Thanks for many your suggestions!
I made the patch to handle the issues.
> 1) What is the motivation to have both prevWalUsage and pgWalUsage,
> instead of just accumulating the stats since the last submission?
> There doesn't seem to be any comment explaining it? Computing
> differences to previous values, and copying to prev*, isn't free. I
> assume this is out of a fear that the stats could get reset before
> they're used for instrument.c purposes - but who knows?

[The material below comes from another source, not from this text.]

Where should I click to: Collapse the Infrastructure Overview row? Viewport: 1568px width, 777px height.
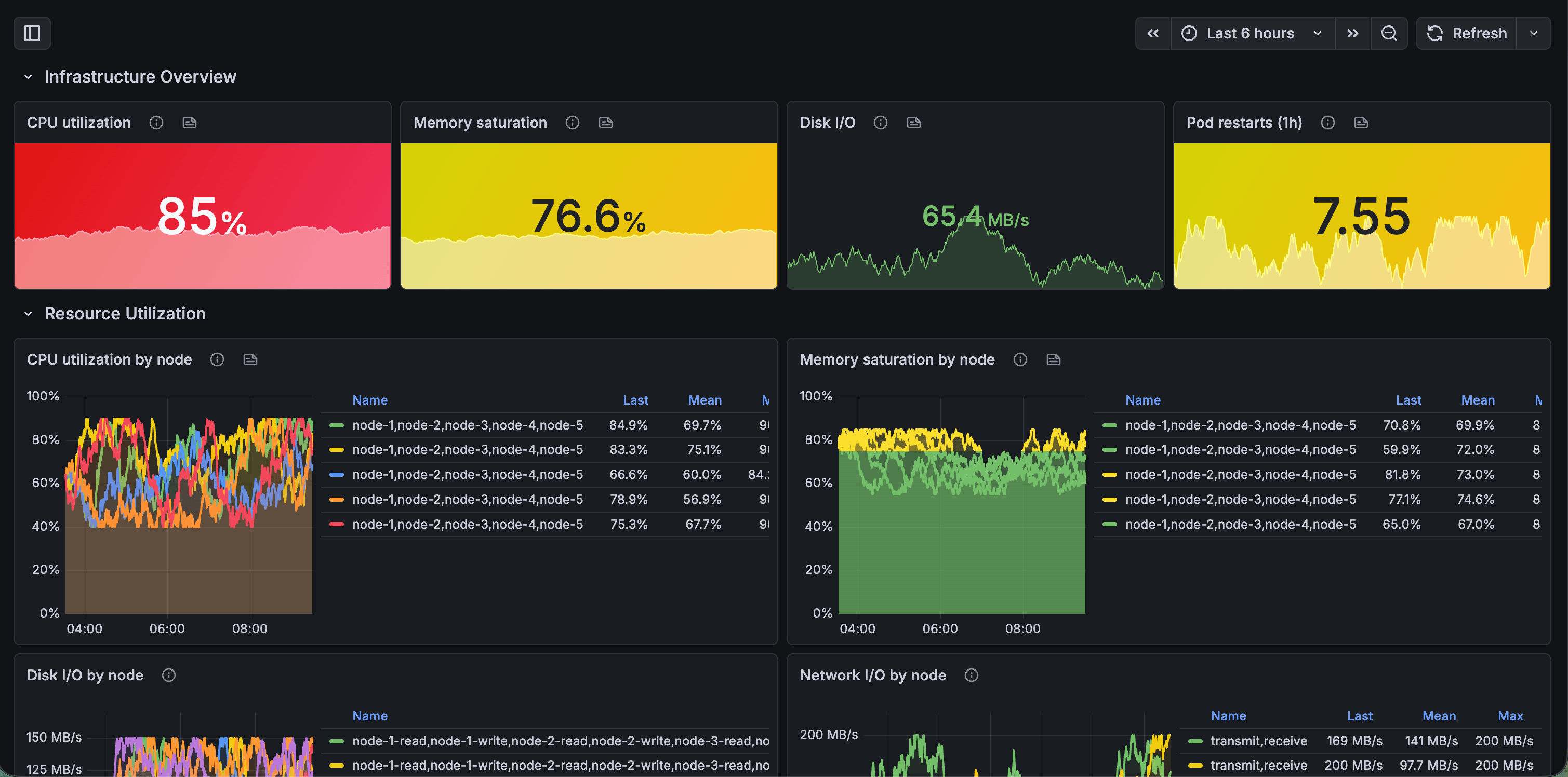(28, 77)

I removed the unnecessary code copying pgWalUsage and just reset the
pgWalUsage after reporting the stats in pgstat_report_wal().
> 2) Why is there both pgstat_send_wal() and pgstat_report_wal()? With the
> former being used by wal writer, the latter by most other processes?
> There again don't seem to be comments explaining this.
I added the comments why two functions are separated.
(But is it better to merge them?)
> 3) Doing if (memcmp(&WalStats, &all_zeroes, sizeof(PgStat_MsgWal)) == 0)
> just to figure out if there's been any changes isn't all that
> cheap. This is regularly exercised in read-only workloads too. Seems
> adding a boolean WalStats.have_pending = true or such would be
> better.
> 4) For plain backends pgstat_report_wal() is called by
> pgstat_report_stat() - but it is not checked as part of the "Don't
> expend a clock check if nothing to do" check at the top. It's
> probably rare to have pending wal stats without also passing one of
> the other conditions, but ...
I added the logic to check if the stats counters are updated or not in
pgstat_report_stat() using not only generated wal record but also write/sync
counters, and it can skip to call reporting function.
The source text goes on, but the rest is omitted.